Adam stared at Shiv. “Let’s hope the latter.”
“I hope the former,” Shiv muttered. “I want to fight another high vampire. It’s been a while.”
Adam gritted his teeth. “Keep your bloodlust in check. You can level any other time.”
“Not without good enemies, I can’t,” Shiv muttered.
“Shiv, System help me,” Adam said, pinching the bridge of his nose. Shiv thought back to when Ikki compared Adam to Uva, and he shivered.
“Fine,” Shiv grunted. I’ll do what I can.”
“Before that,” Uva said. She walked over to Shiv and traced his jaw with an armored finger. The act looked weird against his Perfect Semblance, but Shiv understood. He pulled off his skull helm and lifted the mask for a moment, revealing his true self. He was about to ask her what she wanted. Only for her to pull him in for a taste of her lips.
For a few heartbeats, Shiv didn’t do so much thinking. He was just a happy animal. A simple man. As she pulled away, he grinned at her, and she smiled slightly. “Remember. Careful.”
“Yes, Sister Uva,” he breathed. He put the mask back on and locked his helm back in place using his Biomancy. But the floating feeling of euphoria lingered inside him for a few moments longer. Shiv breathed out, completely relaxed despite the coming mission.
Adam blinked at Shiv before he turned to Uva and laughed. “Well. Looks like you did it anyway!” He grinned at the happy Shiv who managed a perfect, absentminded expression while using the slaver’s face. “That’s the exact expression I want. Now. Let’s get some more blood on him. We really, really need to sell this…”
***
Approximately an hour later, Shiv was staggering out from the woods, clinging to the memory of Uva as he tried to keep his expression consistent. The mercenary transport team was loud enough that even he could hear them from hundreds of meters away—and to make matters more interesting, he felt his mask-hidden mana splash into a much larger Biomancy field almost six minutes before the group actually arrived.
Must be a Master Biomancer among them. If this goes bad, I better kill them first if I can. Meanwhile, just keep doing the face, Shiv…
The mercenary transport team arrived just as his face was about to start cramping up. He counted eight on the road, dragging a large trolley containing what he assumed to be the Animancy Core behind them.

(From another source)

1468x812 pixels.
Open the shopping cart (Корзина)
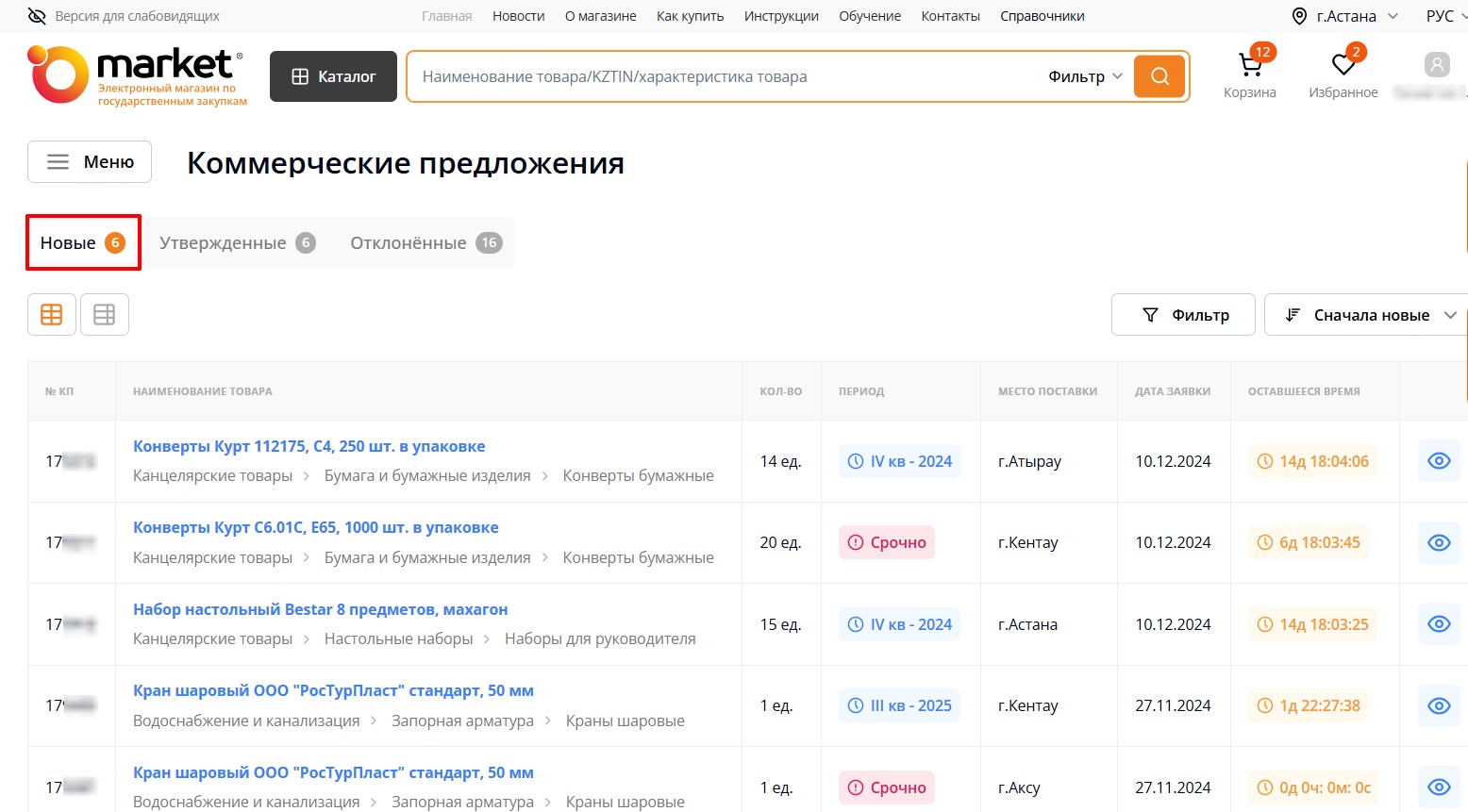point(1249,66)
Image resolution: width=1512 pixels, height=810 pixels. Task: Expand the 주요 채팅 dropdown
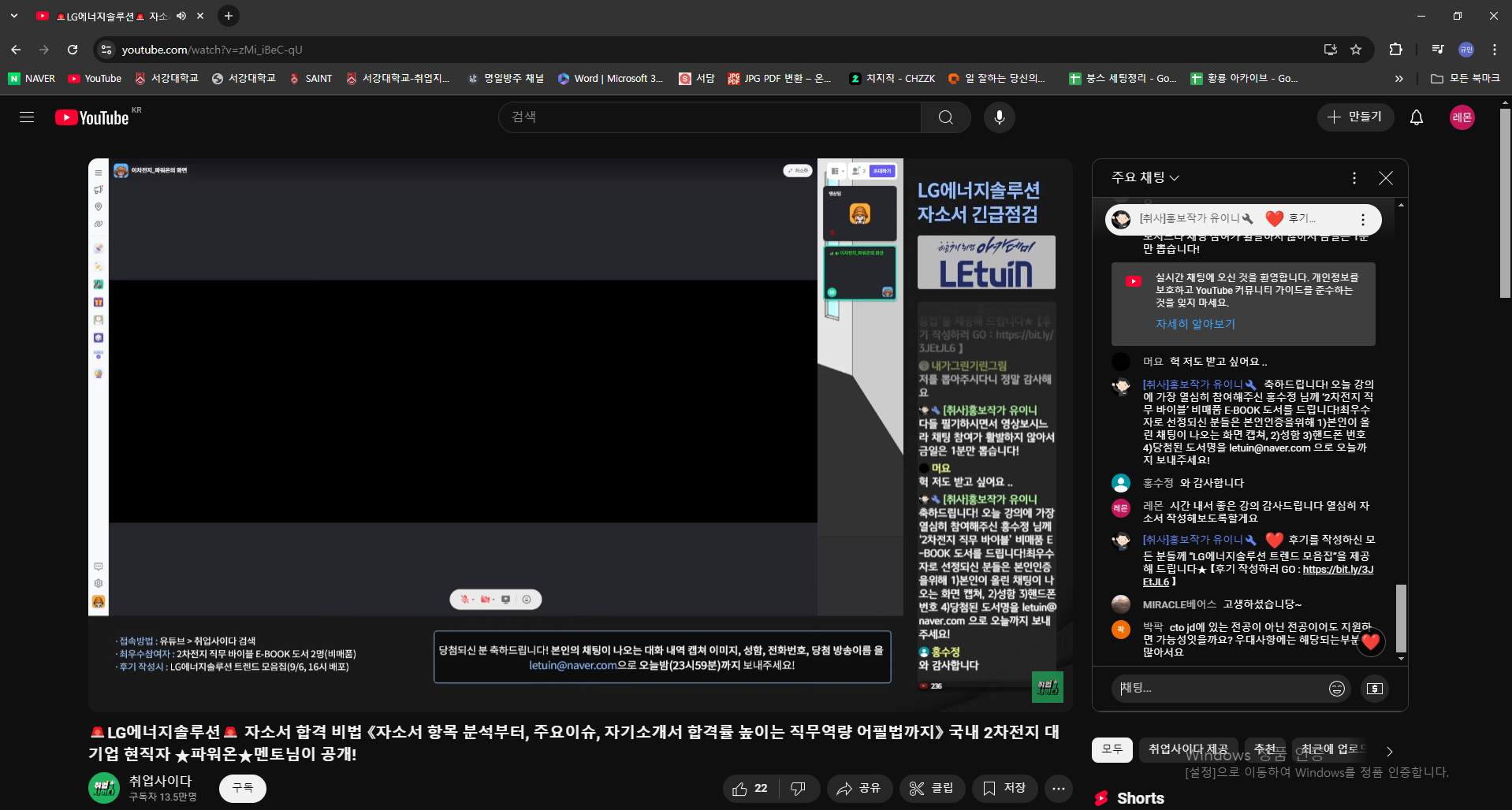click(x=1145, y=178)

If the others weren’t there, Shiv guessed they were spread out in the woods to prevent someone from managing an easy ambush. They were already looking more professional than the outfit Shiv and the others hit last night.
The one pulling the core along was thrice Shiv’s usual height and muscle. The skin he left exposed was a rough and ugly gray lined with scars, while the rest of him was layered in dense chunks of obsidian. A fanged mace hung from the brute’s side, and it was a bit bigger than Shiv’s true body. The big beast stopped dead as other members of his group noticed Shiv. The Deathless watched as the brute regarded him with two beady eyes of piss yellow, slits for a nose, and a jaw filled with rows of jagged teeth.
That must be an orc. Damn, they’re big. Then he had to suppress a sneer as another thought entered his head. Is this how Adam feels when he looks at me?
The orc drew in a breath and declared: “Contact.” His voice rumbled out far and wide as he extracted his fanged mace with a sigh. Rather than hurling threats or responding like a savage, the orc took a measured step forward, leaned down, and placed his massive paw on the shoulder of one of his companions in the vanguard. This one was obscured by a veil of swirling shadows, and Shiv sensed they were at the epicenter of the Master-Tier Biomancy Skill.
And that there should be the high vampire. Shit. If they have Heroic-Tier Awareness too, I might end up having a short night.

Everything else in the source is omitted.